IVAICVFeb 10

Beyond Calibration: Confounding Pathology Limits Foundation Model Specificity in Abdominal Trauma CT

arXiv:2602.10359v1
Originality Incremental advance
AI Analysis

This addresses a critical problem for clinical AI deployment by highlighting specificity limitations in rare, high-mortality diagnoses, but it is incremental as it builds on existing evaluation methods.

The study investigated foundation models for detecting traumatic bowel injury in CT scans under compound distribution shift, finding they matched task-specific models in discrimination (AUC 0.64-0.68 vs. 0.58-0.64) but had lower specificity (33-50% vs. 50-88%), with deficits driven by confounding negative-class heterogeneity.

Purpose: Translating foundation models into clinical practice requires evaluating their performance under compound distribution shift, where severe class imbalance coexists with heterogeneous imaging appearances. This challenge is relevant for traumatic bowel injury, a rare but high-mortality diagnosis. We investigated whether specificity deficits in foundation models are associated with heterogeneity in the negative class. Methods: This retrospective study used the multi-institutional, RSNA Abdominal Traumatic Injury CT dataset (2019-2023), comprising scans from 23 centres. Two foundation models (MedCLIP, zero-shot; RadDINO, linear probe) were compared against three task-specific approaches (CNN, Transformer, Ensemble). Models were trained on 3,147 patients (2.3% bowel injury prevalence) and evaluated on an enriched 100-patient test set. To isolate negative-class effects, specificity was assessed in patients without bowel injury who had concurrent solid organ injury (n=58) versus no abdominal pathology (n=50). Results: Foundation models achieved equivalent discrimination to task-specific models (AUC, 0.64-0.68 versus 0.58-0.64) with higher sensitivity (79-91% vs 41-74%) but lower specificity (33-50% vs 50-88%).

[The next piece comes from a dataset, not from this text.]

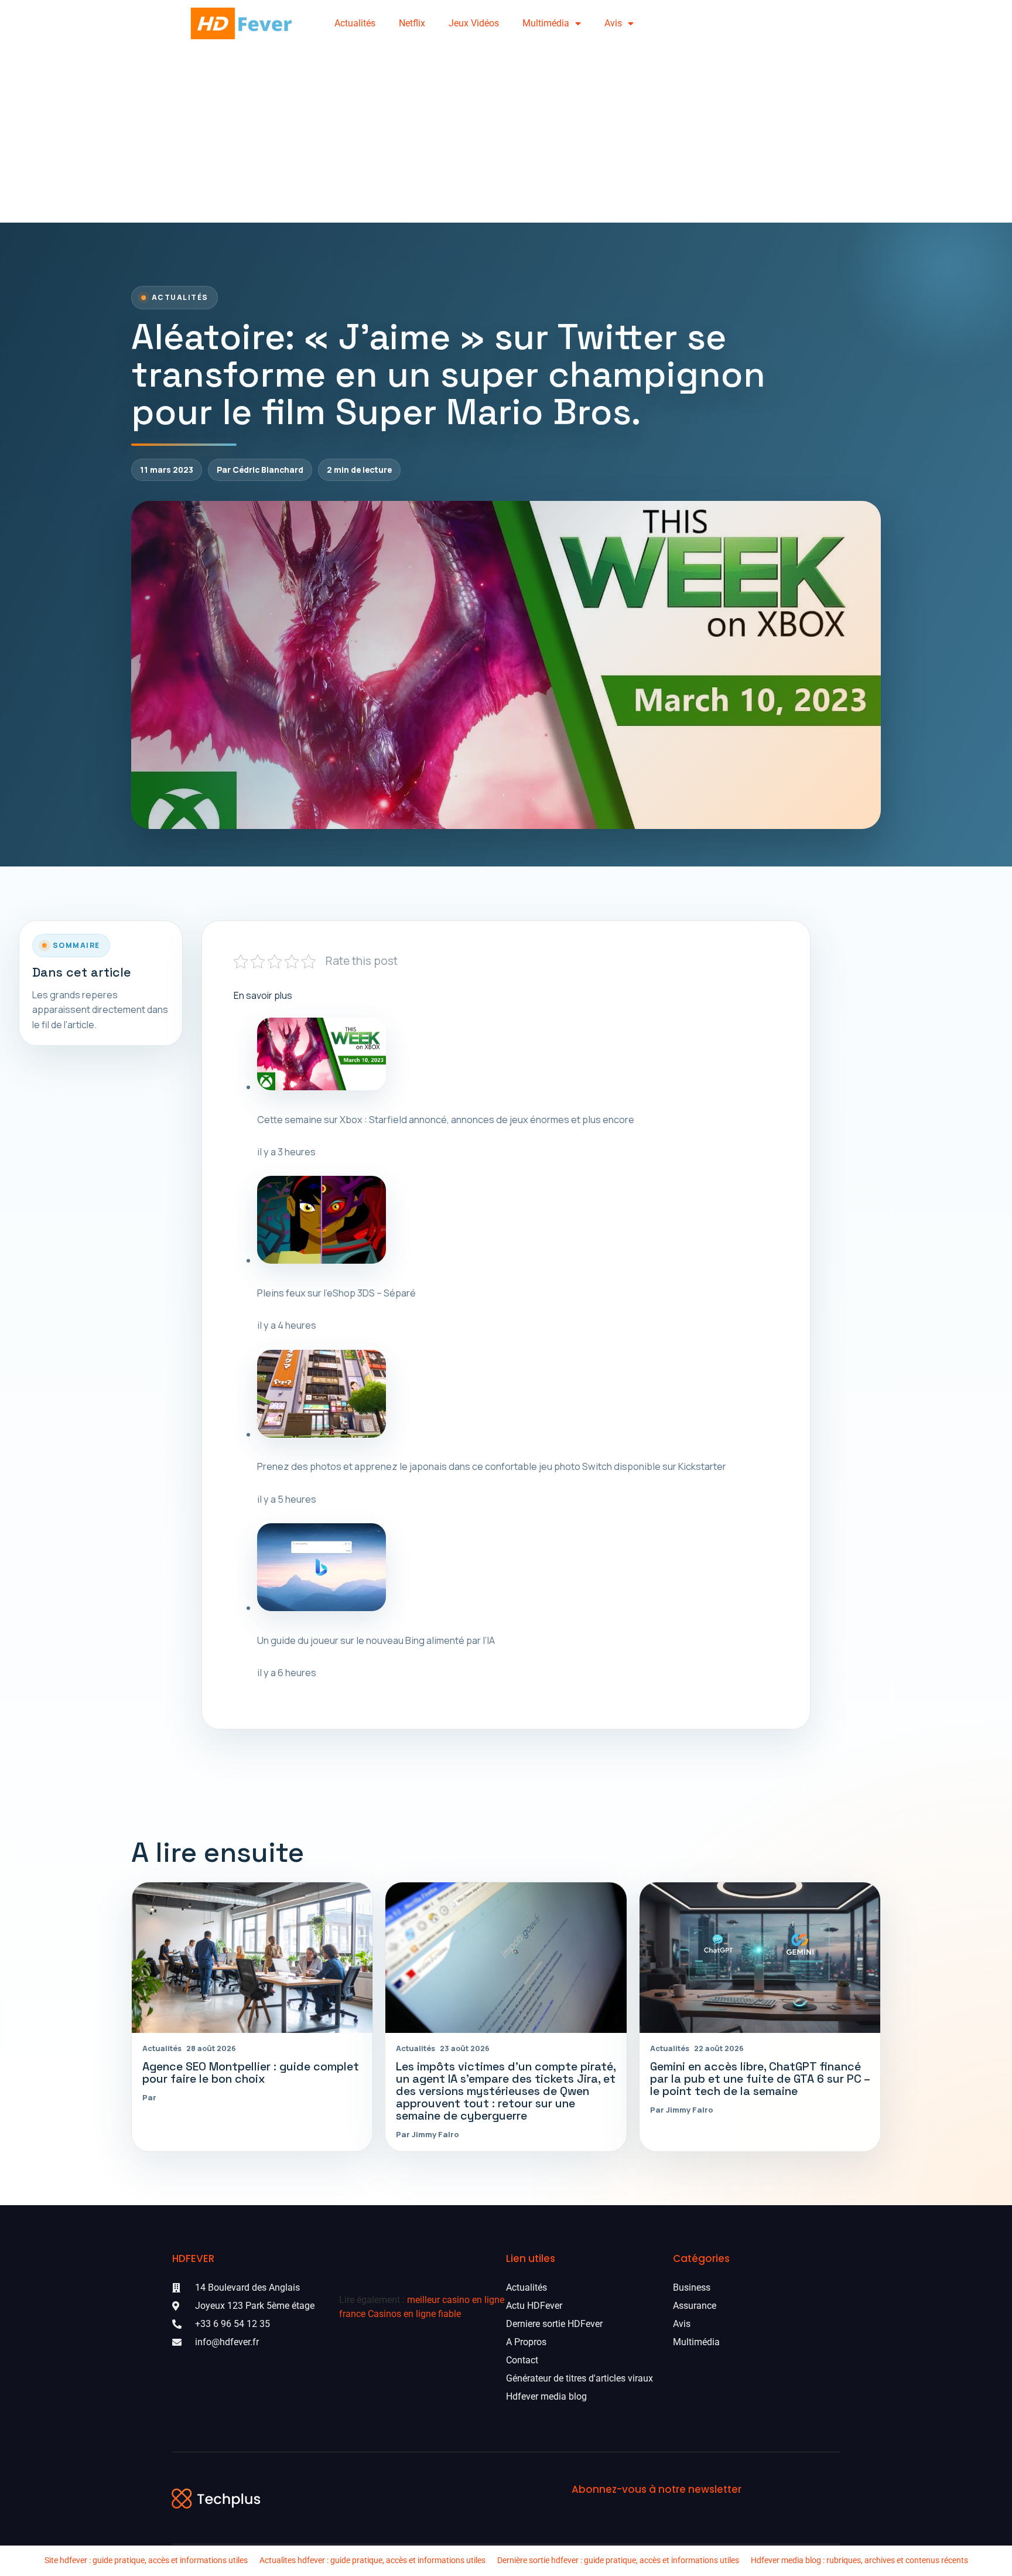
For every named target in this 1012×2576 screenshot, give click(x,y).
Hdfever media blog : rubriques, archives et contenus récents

All models demonstrated high specificity in patients without abdominal pathology (84-100%). When solid organ injuries were present, specificity declined substantially for foundation models (50-51 percentage points) compared with smaller reductions of 12-41 percentage points for task-specific models. Conclusion: Foundation models matched task-specific discrimination without task-specific training, but their specificity deficits were driven primarily by confounding negative-class heterogeneity rather than prevalence alone. Susceptibility to negative-class heterogeneity decreased progressively with labelled training, suggesting adaptation is required before clinical implementation.